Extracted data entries
— BEGIN —

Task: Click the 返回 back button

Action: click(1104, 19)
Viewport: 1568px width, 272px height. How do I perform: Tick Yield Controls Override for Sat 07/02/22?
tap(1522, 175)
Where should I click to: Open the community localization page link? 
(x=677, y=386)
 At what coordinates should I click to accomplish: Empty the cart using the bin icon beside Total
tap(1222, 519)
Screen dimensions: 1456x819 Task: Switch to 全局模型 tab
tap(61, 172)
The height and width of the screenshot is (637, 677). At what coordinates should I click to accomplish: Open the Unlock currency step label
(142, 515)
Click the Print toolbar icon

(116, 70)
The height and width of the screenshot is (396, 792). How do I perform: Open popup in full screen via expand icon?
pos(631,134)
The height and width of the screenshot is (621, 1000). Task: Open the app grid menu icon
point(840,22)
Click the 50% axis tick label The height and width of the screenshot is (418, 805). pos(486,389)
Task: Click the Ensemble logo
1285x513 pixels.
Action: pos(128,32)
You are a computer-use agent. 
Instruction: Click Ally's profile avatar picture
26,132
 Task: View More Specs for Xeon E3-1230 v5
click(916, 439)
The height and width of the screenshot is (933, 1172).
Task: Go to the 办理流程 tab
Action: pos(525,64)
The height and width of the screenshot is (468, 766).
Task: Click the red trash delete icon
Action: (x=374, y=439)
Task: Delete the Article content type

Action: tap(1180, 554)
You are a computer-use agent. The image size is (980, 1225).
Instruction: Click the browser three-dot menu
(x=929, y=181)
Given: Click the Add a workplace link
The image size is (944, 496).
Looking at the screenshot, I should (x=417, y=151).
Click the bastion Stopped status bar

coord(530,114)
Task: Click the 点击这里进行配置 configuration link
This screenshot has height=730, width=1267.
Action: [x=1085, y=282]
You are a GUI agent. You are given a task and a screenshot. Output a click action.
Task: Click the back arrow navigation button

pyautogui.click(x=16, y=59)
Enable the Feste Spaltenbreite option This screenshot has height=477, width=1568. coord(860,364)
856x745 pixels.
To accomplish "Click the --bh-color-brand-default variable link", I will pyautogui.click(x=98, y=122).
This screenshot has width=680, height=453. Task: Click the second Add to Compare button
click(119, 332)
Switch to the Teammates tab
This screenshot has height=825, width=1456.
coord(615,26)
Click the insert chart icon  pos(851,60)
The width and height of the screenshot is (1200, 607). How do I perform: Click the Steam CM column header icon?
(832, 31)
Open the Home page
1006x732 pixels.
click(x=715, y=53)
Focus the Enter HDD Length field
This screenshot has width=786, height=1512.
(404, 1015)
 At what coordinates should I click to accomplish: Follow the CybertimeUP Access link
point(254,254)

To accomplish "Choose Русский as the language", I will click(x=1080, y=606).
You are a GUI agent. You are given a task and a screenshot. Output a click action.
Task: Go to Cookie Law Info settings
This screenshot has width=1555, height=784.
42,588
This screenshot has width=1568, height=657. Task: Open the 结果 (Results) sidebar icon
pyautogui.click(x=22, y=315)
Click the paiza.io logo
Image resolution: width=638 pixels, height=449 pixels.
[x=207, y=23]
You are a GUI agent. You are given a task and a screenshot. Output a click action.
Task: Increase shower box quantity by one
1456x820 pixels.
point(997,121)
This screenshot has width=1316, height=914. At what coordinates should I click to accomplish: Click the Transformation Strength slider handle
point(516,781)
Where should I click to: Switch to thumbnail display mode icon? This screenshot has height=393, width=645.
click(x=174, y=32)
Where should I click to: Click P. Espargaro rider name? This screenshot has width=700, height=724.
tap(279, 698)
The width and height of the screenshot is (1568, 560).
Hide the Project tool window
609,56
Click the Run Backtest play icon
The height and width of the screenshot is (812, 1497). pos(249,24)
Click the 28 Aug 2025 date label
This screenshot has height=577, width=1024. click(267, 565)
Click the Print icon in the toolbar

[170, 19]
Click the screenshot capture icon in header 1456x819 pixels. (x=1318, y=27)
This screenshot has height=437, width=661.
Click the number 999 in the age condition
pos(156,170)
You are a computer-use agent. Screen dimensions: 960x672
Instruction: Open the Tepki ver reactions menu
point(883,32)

— END —

What is required:
Can you rewrite the data above so that every "Where should I click to" becomes "Where do I click to", with everything else left as it is?

Response to the exercise:
Task: Click the 返回 back button

Action: click(1104, 19)
Viewport: 1568px width, 272px height. How do I perform: Tick Yield Controls Override for Sat 07/02/22?
tap(1522, 175)
Where do I click to: Open the community localization page link? 
(x=677, y=386)
 At what coordinates should I click to accomplish: Empty the cart using the bin icon beside Total
tap(1222, 519)
Screen dimensions: 1456x819 Task: Switch to 全局模型 tab
tap(61, 172)
The height and width of the screenshot is (637, 677). At what coordinates should I click to accomplish: Open the Unlock currency step label
(142, 515)
Click the Print toolbar icon

(116, 70)
The height and width of the screenshot is (396, 792). How do I perform: Open popup in full screen via expand icon?
pos(631,134)
The height and width of the screenshot is (621, 1000). Task: Open the app grid menu icon
point(840,22)
Click the 50% axis tick label The height and width of the screenshot is (418, 805). pos(486,389)
Task: Click the Ensemble logo
1285x513 pixels.
Action: pos(128,32)
You are a computer-use agent. 
Instruction: Click Ally's profile avatar picture
26,132
 Task: View More Specs for Xeon E3-1230 v5
click(916, 439)
The height and width of the screenshot is (933, 1172).
Task: Go to the 办理流程 tab
Action: pos(525,64)
The height and width of the screenshot is (468, 766).
Task: Click the red trash delete icon
Action: (x=374, y=439)
Task: Delete the Article content type

Action: tap(1180, 554)
You are a computer-use agent. The image size is (980, 1225).
Instruction: Click the browser three-dot menu
(x=929, y=181)
Given: Click the Add a workplace link
The image size is (944, 496).
Looking at the screenshot, I should (x=417, y=151).
Click the bastion Stopped status bar

coord(530,114)
Task: Click the 点击这里进行配置 configuration link
This screenshot has height=730, width=1267.
Action: [x=1085, y=282]
You are a GUI agent. You are given a task and a screenshot. Output a click action.
Task: Click the back arrow navigation button

pyautogui.click(x=16, y=59)
Enable the Feste Spaltenbreite option This screenshot has height=477, width=1568. coord(860,364)
856x745 pixels.
To accomplish "Click the --bh-color-brand-default variable link", I will pyautogui.click(x=98, y=122).
This screenshot has width=680, height=453. Task: Click the second Add to Compare button
click(119, 332)
Switch to the Teammates tab
This screenshot has height=825, width=1456.
coord(615,26)
Click the insert chart icon  pos(851,60)
The width and height of the screenshot is (1200, 607). How do I perform: Click the Steam CM column header icon?
(832, 31)
Open the Home page
1006x732 pixels.
click(x=715, y=53)
Focus the Enter HDD Length field
This screenshot has width=786, height=1512.
(404, 1015)
 At what coordinates should I click to accomplish: Follow the CybertimeUP Access link
point(254,254)

To accomplish "Choose Русский as the language", I will click(x=1080, y=606).
You are a GUI agent. You are given a task and a screenshot. Output a click action.
Task: Go to Cookie Law Info settings
This screenshot has width=1555, height=784.
42,588
This screenshot has width=1568, height=657. Task: Open the 结果 (Results) sidebar icon
pyautogui.click(x=22, y=315)
Click the paiza.io logo
Image resolution: width=638 pixels, height=449 pixels.
[x=207, y=23]
You are a GUI agent. You are given a task and a screenshot. Output a click action.
Task: Increase shower box quantity by one
1456x820 pixels.
point(997,121)
This screenshot has width=1316, height=914. At what coordinates should I click to accomplish: Click the Transformation Strength slider handle
point(516,781)
Where do I click to: Switch to thumbnail display mode icon? This screenshot has height=393, width=645.
click(x=174, y=32)
Where do I click to: Click P. Espargaro rider name? This screenshot has width=700, height=724.
tap(279, 698)
The width and height of the screenshot is (1568, 560).
Hide the Project tool window
609,56
Click the Run Backtest play icon
The height and width of the screenshot is (812, 1497). pos(249,24)
Click the 28 Aug 2025 date label
This screenshot has height=577, width=1024. click(267, 565)
Click the Print icon in the toolbar

[170, 19]
Click the screenshot capture icon in header 1456x819 pixels. (x=1318, y=27)
This screenshot has height=437, width=661.
Click the number 999 in the age condition
pos(156,170)
You are a computer-use agent. Screen dimensions: 960x672
Instruction: Open the Tepki ver reactions menu
point(883,32)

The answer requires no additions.